### GIVEN TEXT

· · · ·

Question

During a testing process, a worker in a factory mounts a bicycle wheel on a stationary stand and applies a tangential resistive force of 115 N to the tire's rim. The mass of the wheel is 1.80 kg and, for the purpose of this problem, assume that all of this mass is concentrated on the outside radius of the wheel. The diameter of the wheel is 50.0 cm. A chain passes over a sprocket that has a diameter of 8.50 cm. In order for the wheel to have an angular acceleration of 4.30 rad/s2, what force, in Newtons, must be applied to the chain

Answer 1

The force is
`F_c  =  789.03 \  N`

Step-by-step explanation:

From the question we are told that

The tangential resistive force is
`F_t  =   115 \ N`

The mass of the wheel is m = 1.80 kg

The diameter of the wheel is
`d =  50.0 cm  = 0.5 \ m`

The diameter of the sprocket is
`d_c  =  8.50 \ cm =0.085 \ m`

The angular acceleration considered is
`\alpha  =  4.30\ rad/s^2`

Generally the radius of the wheel is

`r = (d)/(2)`

=>
`r = (0.5)/(2)`

=>
`r = 0.25 \ m`

Generally the radius of the sprocket is

`r_c = (d_c)/(2)`

=>
`r_c = (0.085)/(2)`

=>
`r_c = 0.0425 \ m`

Generally the moment of inertia of the wheel is mathematically represented as

`I  =  m  *  r^2`

=>
`I  =  1.80  *  0.25^2`

=>
`I  = 1.1125 \ kg \cdot m^2`

Generally the torque experienced by the wheel due to the forces acting on it is mathematically represented as

`\tau =  F_c *  r_c  -  F_t  * r`

Here
`F_c` is the force acting on the sprocket

So

`\tau =  F_c *  0.0425 - 115  * 0.25`

`\tau = 0.0425F_c  -  28.75`

Generally the torques that will cause the wheel to move with
`\alpha  =  4.30\ rad/s^2` is mathematically represented as

`\tau  =  I  * \alpha`

So

`0.0425F_c  -  28.75  =   I  * \alpha`

`0.0425F_c  -  28.75  =   1.1125  *4.30`

`0.0425F_c  -  28.75  =   1.1125  *4.30`

`F_c  =  789.03 \  N`

· · · ·

### RECORD EXCERPTS
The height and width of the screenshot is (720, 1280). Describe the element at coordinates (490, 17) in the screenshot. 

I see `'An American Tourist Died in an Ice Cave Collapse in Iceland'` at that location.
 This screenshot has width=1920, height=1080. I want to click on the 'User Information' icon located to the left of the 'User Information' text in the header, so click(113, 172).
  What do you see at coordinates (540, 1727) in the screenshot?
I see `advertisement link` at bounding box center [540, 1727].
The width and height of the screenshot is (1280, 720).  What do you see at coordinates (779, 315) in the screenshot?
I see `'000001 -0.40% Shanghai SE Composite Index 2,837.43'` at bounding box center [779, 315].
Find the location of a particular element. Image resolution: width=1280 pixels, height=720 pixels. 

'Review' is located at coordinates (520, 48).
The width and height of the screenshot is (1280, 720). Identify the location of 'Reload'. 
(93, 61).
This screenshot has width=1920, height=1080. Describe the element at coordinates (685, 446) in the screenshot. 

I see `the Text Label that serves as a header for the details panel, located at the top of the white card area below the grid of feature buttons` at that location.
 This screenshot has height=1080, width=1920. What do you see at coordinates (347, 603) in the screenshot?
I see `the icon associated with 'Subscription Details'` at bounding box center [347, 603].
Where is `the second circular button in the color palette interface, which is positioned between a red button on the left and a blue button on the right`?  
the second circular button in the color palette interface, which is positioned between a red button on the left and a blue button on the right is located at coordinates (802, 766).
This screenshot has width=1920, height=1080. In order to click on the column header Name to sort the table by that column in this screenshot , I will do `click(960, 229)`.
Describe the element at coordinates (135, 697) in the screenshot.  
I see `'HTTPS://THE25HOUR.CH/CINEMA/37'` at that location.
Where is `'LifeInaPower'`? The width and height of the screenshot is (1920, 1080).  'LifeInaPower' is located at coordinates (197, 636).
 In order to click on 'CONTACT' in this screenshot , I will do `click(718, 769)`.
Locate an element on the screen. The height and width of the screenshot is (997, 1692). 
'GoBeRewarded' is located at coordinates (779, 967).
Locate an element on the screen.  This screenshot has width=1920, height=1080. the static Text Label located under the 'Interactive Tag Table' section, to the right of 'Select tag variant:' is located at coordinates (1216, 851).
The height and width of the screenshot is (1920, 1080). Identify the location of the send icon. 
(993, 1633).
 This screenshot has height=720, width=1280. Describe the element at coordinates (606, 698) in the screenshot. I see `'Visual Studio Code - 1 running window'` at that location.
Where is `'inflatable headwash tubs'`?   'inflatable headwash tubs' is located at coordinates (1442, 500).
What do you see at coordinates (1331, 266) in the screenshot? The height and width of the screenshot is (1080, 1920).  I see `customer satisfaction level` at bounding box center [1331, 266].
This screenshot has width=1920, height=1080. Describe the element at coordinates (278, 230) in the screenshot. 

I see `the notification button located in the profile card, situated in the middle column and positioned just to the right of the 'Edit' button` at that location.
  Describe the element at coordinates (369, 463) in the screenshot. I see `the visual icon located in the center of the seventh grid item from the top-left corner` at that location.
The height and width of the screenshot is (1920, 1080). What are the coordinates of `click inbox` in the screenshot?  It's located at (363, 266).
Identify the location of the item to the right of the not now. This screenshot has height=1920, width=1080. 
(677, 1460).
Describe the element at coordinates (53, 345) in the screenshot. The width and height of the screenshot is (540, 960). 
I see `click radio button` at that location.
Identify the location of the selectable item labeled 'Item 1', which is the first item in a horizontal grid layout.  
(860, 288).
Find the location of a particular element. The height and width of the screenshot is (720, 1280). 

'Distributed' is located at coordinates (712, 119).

· · · ·

### EXERCISE PROMPT
Translate this sentence from the bicycle wheel problem into Spanish: "The mass of the wheel is 1.80 kg and, for the purpose of this problem, assume that all of this mass is concentrated on the outside radius of the wheel."

### FINAL ANSWER
La masa de la rueda es de 1,80 kg y, a efectos de este problema, suponga que toda esta masa está concentrada en el radio exterior de la rueda.